詳しくは今季の開幕戦・マレーシアラリーの模様を奴田原文雄選手がレポートした記事、「奴田原文雄のモータースポーツ漫遊記2010 =マレーシア編=」に掲載しているのでそちらをご参照いただきたい。

昨年までは7月の開催となっていた「Rally Hokkaido」だが、今季は2ヶ月ほど時期が早められた。北海道は今年、ゴールデンウィーク前後にも遅い降雪があり、既にカレンダーが5月後半に入ったラリーウィークになっても、北十勝の山中に設けられたSS(スペシャルステージ)の脇には残雪が見られた。
その一方では例年よりも一週間ほど遅く開花した桜が葉桜の状態で咲いており、まさに北の雄大な大地にラリーが春の訪れを告げたといっても良いだろう。
 
 
競技は十勝の中心都市である帯広市の郊外にサービスパークが設けられ、ここには隣接して1.20kmのギャラリーステージも用意された。またサービスパーク周辺では多彩なイベントが催され、週末を通じて多くのラリーファンや市民で賑わった。

ステージは十勝北部に設定され、陸別町のダートサーキットコースと林道を組み合わせたものや、本別(ほんべつ)町や足寄(あしょろ)町には全長20kmを超えるロングステージも設定。また帯広の隣町、音更(おとふけ)町にも林道ステージが設けられ、ラリー初心者でも気軽に参戦出来るギャラリーステージとして人気を集めた。
 
 
これらの各町など十勝地方の自治体には「Rally Hokkadio」を支えるボランティア組織も生まれ、地域が一体となってラリーを支えた。
開幕に先立って20日(木)の夜には地元が主催するウェルカムパーティを帯広駅前で開催。地元政財界の方々とラリーに出場するクルーやスタッフが交流を深め、会場は和やかな歓迎ムードに包まれた。

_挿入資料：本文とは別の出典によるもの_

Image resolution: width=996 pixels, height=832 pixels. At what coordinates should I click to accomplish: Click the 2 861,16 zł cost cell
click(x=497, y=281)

大会が始まると、道内外から訪れた熱心なラリーファンはもとより、地元の市民が年に一度の"お祭り"を楽しんだ。それはギャラリーステージやサービスパークのみならず、リエゾンに設定された一般道路でも沿道で待ち構えて、やって来るラリーマシンに声援を送った多くの人々の姿に象徴される。
特に22日(土)には帯広駅前の目抜き通りがリエゾン区間となったため、沿道には多くの市民がやって来て盛り上がりを見せた。

こうして地域が官民一体となって大会を盛り上げた結果、週末を通じて36,250人という「Rally Hokkaido」史上最多の動員を記録、今年の大会も大成功のうちに幕を閉じた。
 
大会は21日(金)の夕方に行われたセレモニアルスタートで開幕。
APRC勢で期待を集めたのは、柳澤宏至選手/中原祥雅選手組と、炭山裕矢選手/加勢直毅選手組というランサーエボリューション]で参戦するCUSCO World Rally Teamの2台だ。

柳澤選手はアジア・パシフィック・ラリー選手権、炭山選手はアジアカップへのチャレンジとなっている今季、惜しくも開幕のマレーシアでは両者ともにリタイアを喫してしまっていた。
それだけに地元・日本での雪辱を果たすべく、並々ならぬ意気込みで臨んだ両者。柳澤選手は戦いに先立って行われた記者会見で
「今年はランサーエボリューション]で走行回数もこなしたし、シェイクダウンでも良いタイムが出ています。優勝を狙って頑張ります」
と、その決意を力強く語っている。

金曜日、セレモニアルスタート直後に行われたSS1・オビヒロ1(1.20km)では、国内初登場となったSUPER2000マシンと同タイムで3番手につけた柳澤選手。炭山選手は7番手のタイムで、翌日からのロングステージを含めた戦い本番に備えた。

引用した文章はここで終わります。